→ **Passage provided**:
○ ○ ○

When a puppy begins the teething process, the pain and discomfort can temporarily affect the pup's personality, habits and mood and cause the puppy to begin chewing and biting. Recognising the signs of teething, knowing how to deal with the issues it presents and understanding the process can help the owner remain patient with the sometimes unruly puppy.
A puppy's teething process lasts months. The puppy's first set of teeth will generally start to come in between two and three weeks. The length of time that the baby teeth remain depends on the breed of the dog. Between three and seven months, the puppy will shed baby teeth as the adult teeth gradually erupt. Most puppies will have a full set of adult teeth by the time they are seven months old.
During teething, the puppy's mouth may be very sensitive. Puppies will chew or bite as a way to relieve pressure and pain rather than as a result of poor training or bad behaviour. Puppies' gums may be sore and swollen, and even bleed lightly at times. Abundant drooling that is not a breed characteristic can also be a sign of teething. The puppy may seem reluctant to eat hard dog food when the pain is particularly bad.
Destructive behaviours such as chewing and biting, while initially a response to pain by the puppy, may turn into bad habits if not curbed. The puppy is relieving the pain and pressure of teething by chewing, so rather than try to completely stop it, teach the puppy what toys are acceptable to chew on and what items, such as shoes and clothing, aren't. Remove items from the puppy's reach that should not be chewed on and offer the puppy suitable toys.
Cold or frozen treats and chew toys can help ease the puppy's teething pain. Offer the puppy ice cubes or frozen dog treats as a snack. Soak plush squeaky toys with water and freeze before giving it to the puppy to play with. Teething rings for babies can be used for puppies as well. A fingertip toothbrush, designed for dogs can be used to gently massage the puppy's inflamed gums.

○ ○ ○

→ **Supplied entries**:
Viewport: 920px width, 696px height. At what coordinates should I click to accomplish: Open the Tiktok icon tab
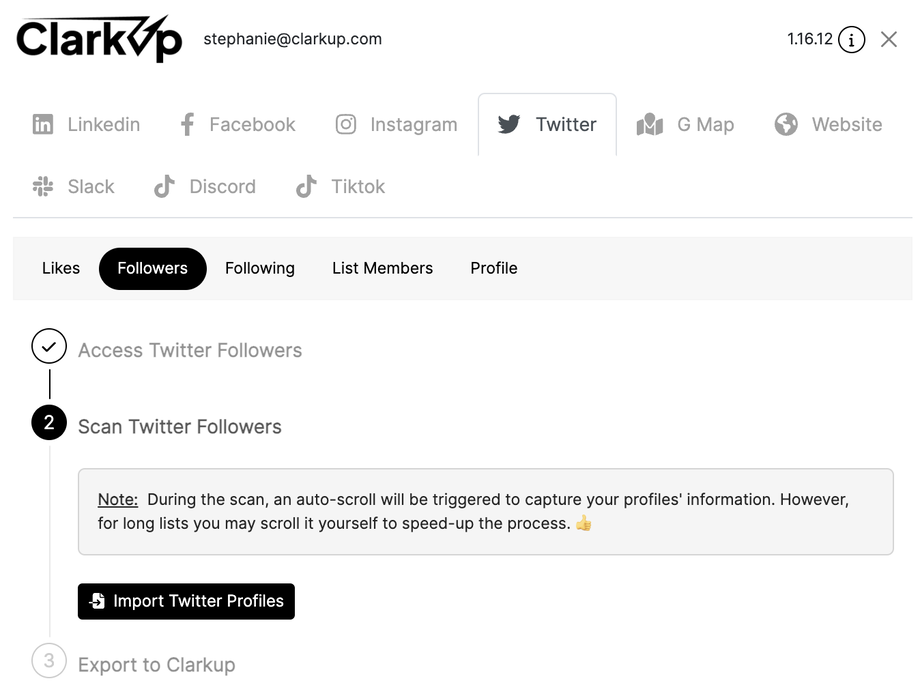[306, 187]
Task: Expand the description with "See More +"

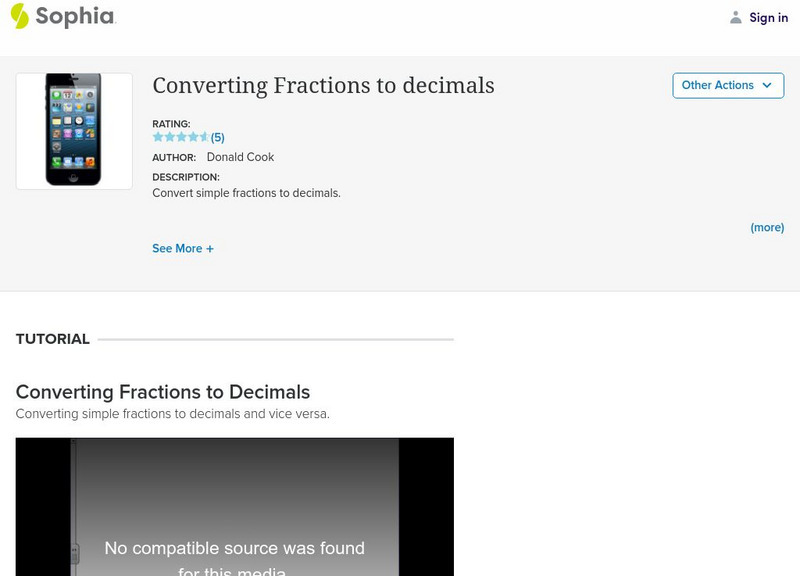Action: 183,247
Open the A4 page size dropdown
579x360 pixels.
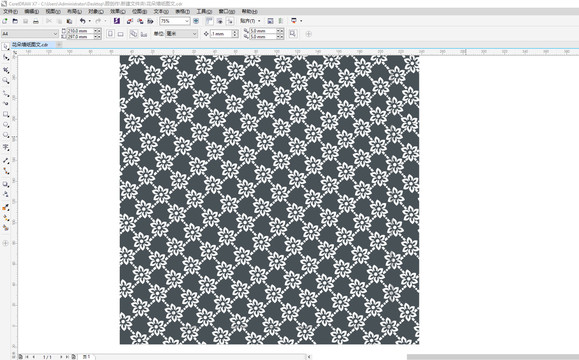click(30, 34)
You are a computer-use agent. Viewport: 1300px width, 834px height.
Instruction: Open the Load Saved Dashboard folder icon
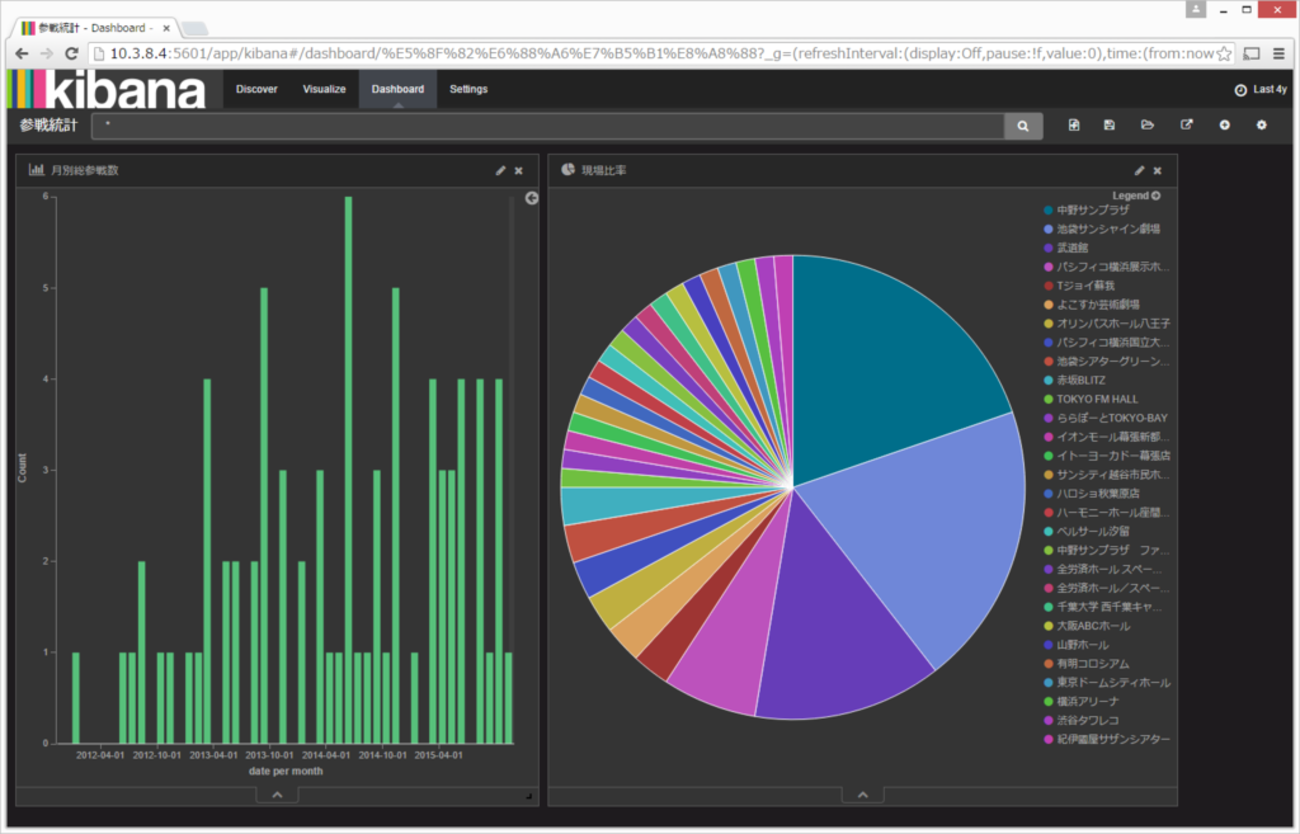(x=1147, y=125)
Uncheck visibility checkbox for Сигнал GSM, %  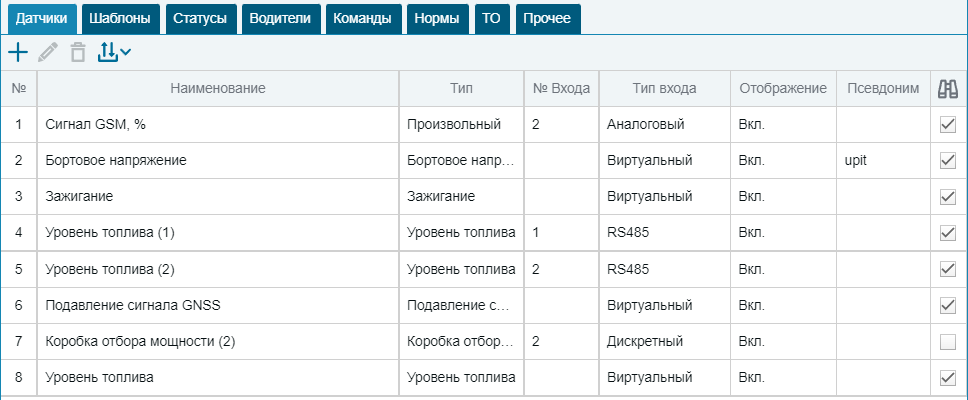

○ ○ ○

→ **Exercise description**: For each statement below, say yes or no to whether it agrees with the text on puppy teething, and quote the words of the text that decide it. 1. Most puppies have a full set of adult teeth by seven months of age. 2. The owner should try to stop a teething puppy from chewing altogether. 3. Teething rings made for babies are unsuitable for puppies.

→ **Result of the exercise**:
1. Yes: "Most puppies will have a full set of adult teeth by the time they are seven months old."
2. No: "rather than try to completely stop it, teach the puppy what toys are acceptable to chew on"
3. No: "Teething rings for babies can be used for puppies as well."